Would you write out all of the data exactly as it appears below?

▼

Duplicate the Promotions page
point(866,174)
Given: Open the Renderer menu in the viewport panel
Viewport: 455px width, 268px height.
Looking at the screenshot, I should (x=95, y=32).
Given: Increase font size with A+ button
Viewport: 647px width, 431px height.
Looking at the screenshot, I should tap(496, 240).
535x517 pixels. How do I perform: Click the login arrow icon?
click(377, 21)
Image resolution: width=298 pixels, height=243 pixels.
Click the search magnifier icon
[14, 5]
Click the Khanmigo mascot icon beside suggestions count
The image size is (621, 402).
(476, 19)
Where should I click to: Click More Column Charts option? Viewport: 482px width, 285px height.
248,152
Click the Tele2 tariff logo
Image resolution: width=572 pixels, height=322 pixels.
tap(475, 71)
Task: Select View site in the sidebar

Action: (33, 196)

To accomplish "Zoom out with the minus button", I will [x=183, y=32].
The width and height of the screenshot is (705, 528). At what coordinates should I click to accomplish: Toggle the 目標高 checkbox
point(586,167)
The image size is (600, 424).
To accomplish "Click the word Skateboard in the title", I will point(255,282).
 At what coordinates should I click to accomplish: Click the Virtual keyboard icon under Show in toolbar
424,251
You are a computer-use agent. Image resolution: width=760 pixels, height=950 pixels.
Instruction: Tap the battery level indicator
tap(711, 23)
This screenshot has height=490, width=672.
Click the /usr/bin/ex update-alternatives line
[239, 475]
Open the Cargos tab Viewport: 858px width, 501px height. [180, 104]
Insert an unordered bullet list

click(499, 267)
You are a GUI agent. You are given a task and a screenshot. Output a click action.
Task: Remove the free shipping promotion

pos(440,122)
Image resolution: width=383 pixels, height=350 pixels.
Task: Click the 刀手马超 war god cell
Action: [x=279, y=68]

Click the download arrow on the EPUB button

▲

### EXPECTED ANSWER:
Duplicate the Promotions page
point(866,174)
Given: Open the Renderer menu in the viewport panel
Viewport: 455px width, 268px height.
Looking at the screenshot, I should (x=95, y=32).
Given: Increase font size with A+ button
Viewport: 647px width, 431px height.
Looking at the screenshot, I should tap(496, 240).
535x517 pixels. How do I perform: Click the login arrow icon?
click(377, 21)
Image resolution: width=298 pixels, height=243 pixels.
Click the search magnifier icon
[14, 5]
Click the Khanmigo mascot icon beside suggestions count
The image size is (621, 402).
(476, 19)
Where should I click to: Click More Column Charts option? Viewport: 482px width, 285px height.
248,152
Click the Tele2 tariff logo
Image resolution: width=572 pixels, height=322 pixels.
tap(475, 71)
Task: Select View site in the sidebar

Action: (33, 196)

To accomplish "Zoom out with the minus button", I will [x=183, y=32].
The width and height of the screenshot is (705, 528). At what coordinates should I click to accomplish: Toggle the 目標高 checkbox
point(586,167)
The image size is (600, 424).
To accomplish "Click the word Skateboard in the title", I will point(255,282).
 At what coordinates should I click to accomplish: Click the Virtual keyboard icon under Show in toolbar
424,251
You are a computer-use agent. Image resolution: width=760 pixels, height=950 pixels.
Instruction: Tap the battery level indicator
tap(711, 23)
This screenshot has height=490, width=672.
Click the /usr/bin/ex update-alternatives line
[239, 475]
Open the Cargos tab Viewport: 858px width, 501px height. [180, 104]
Insert an unordered bullet list

click(499, 267)
You are a GUI agent. You are given a task and a screenshot. Output a click action.
Task: Remove the free shipping promotion

pos(440,122)
Image resolution: width=383 pixels, height=350 pixels.
Task: Click the 刀手马超 war god cell
Action: [x=279, y=68]

Click the download arrow on the EPUB button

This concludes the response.